Sunday, February 7, 2021

Biden reviews US global military presence with eye on China

One of the U.S. Navy's newest destroyers, the USS Rafael Peralta, arrived this week in Yokosuka, Japan, its new forward deployed location.

Shifting its home port from San Diego, California, the Rafael Peralta became on Thursday the 12th warship to be based in Yokosuka, alongside the aircraft carrier USS Ronald Reagan and the command ship of the U.S. 7th Fleet, the USS Blue Ridge.

Adding a destroyer to a forward base is no small decision. The ship's 300-plus crew and their families move to the new location. But maintaining the most advanced ships as part of the forward deployment is vital for the security and stability of the Indo-Pacific region, the 7th Fleet said.

And such moves are expected to increase as President Joe Biden embarks on a global force posture review.

"Defense Secretary [Lloyd] Austin will be leading a global posture review of our forces so that our military footprint is appropriately aligned with our foreign policy and national security priorities," Biden said Thursday during his first foreign policy speech. Any planned troop withdrawals from Germany will be put on hold until the review is complete, he added.

Trump last June unilaterally decided to cut the number of U.S. troops in Germany by one-third, saying the country was not paying enough for its own defense. The move, which came as Europe faced a growing Russian threat, was slammed by other NATO members.

"We will consult our allies and partners as we conduct this review," Austin said in a separate statement.

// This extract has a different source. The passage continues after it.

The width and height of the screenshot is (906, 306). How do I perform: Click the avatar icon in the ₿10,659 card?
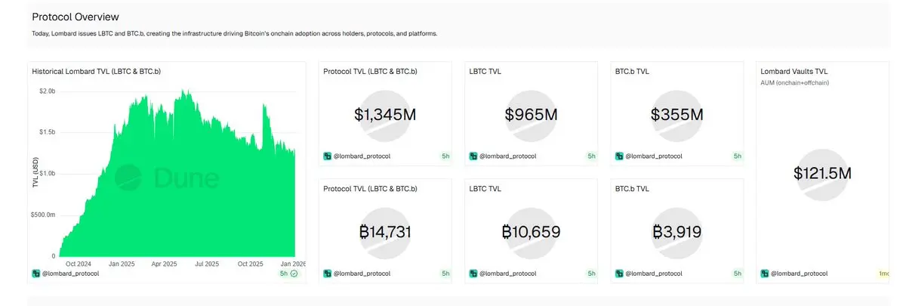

Pausing the troop withdrawal signals the Biden administration's interest in working more closely with U.S. partners.

Aligning the U.S. military footprint with the administration's priority likely means a heavy focus on the Indo-Pacific region, where the U.S. and China are in a tug-of-war for influence.

Asia policy veteran Kurt Campbell, who Biden tapped to be his new Indo-Pacific coordinator at the National Security Council, proposed that Washington disperse American forces across Southeast Asia and the Indian Ocean, in a Foreign Affairs article he co-wrote last month.

His co-author, Brookings Institution scholar Rush Doshi, has been chosen to serve as the NSC's China director.

The spreading out of troops "would reduce American reliance on a small number of vulnerable facilities in East Asia," Campbell and Doshi write.

Biden also is reportedly considering delaying the withdrawal of American troops from Afghanistan. Trump had pledged to reduce the U.S. military presence abroad during his campaign, and was eager to meet the May deadline under a peace deal reached with the Taliban. But some say Washington should plan its withdrawal in coordination with other NATO members in Afghanistan to ensure stability on the ground.

Every U.S. president adjusts the military in response to changing geopolitics. Following the 9/11 attacks, George W. Bush placed a greater focus on mobile, asymmetric warfare against terrorist cells -- a shift from an army-led approach crafted during the Cold War.

Former President Barack Obama advocated rebalancing forces toward the Asia-Pacific, with the intent of reassigning units to Australia and the surrounding region from the Middle East and Europe. But the administration was unable to conclude its fight against terror groups like the Islamic State, so that vision failed to come to fruition.

Trump focused on spreading the cost of regional defense, so any security strategy tended to take a back seat. Japan and South Korea were pressed to pay more of the cost of stationing U.S. troops, with the less-than-subtle threat that those personnel would be withdrawn.

Those talks failed to reach a settlement during Trump's term, and Biden inherits the negotiations.

Bruce Klingner, a senior research fellow for Northeast Asia at the Heritage Foundation, proposed in a recent policy paper that the Biden administration declare that it will maintain current levels of U.S. forces in South Korea "until the North Korean nuclear, missile, and conventional force threats have been sufficiently reduced."

Europe is deepening its involvement in Asia. Germany looks to send a frigate to Japan while the U.K. will dispatch the aircraft carrier Queen Elizabeth to the Indian Ocean. These moves illustrate concern with Beijing's expansionist activity in the South China Sea.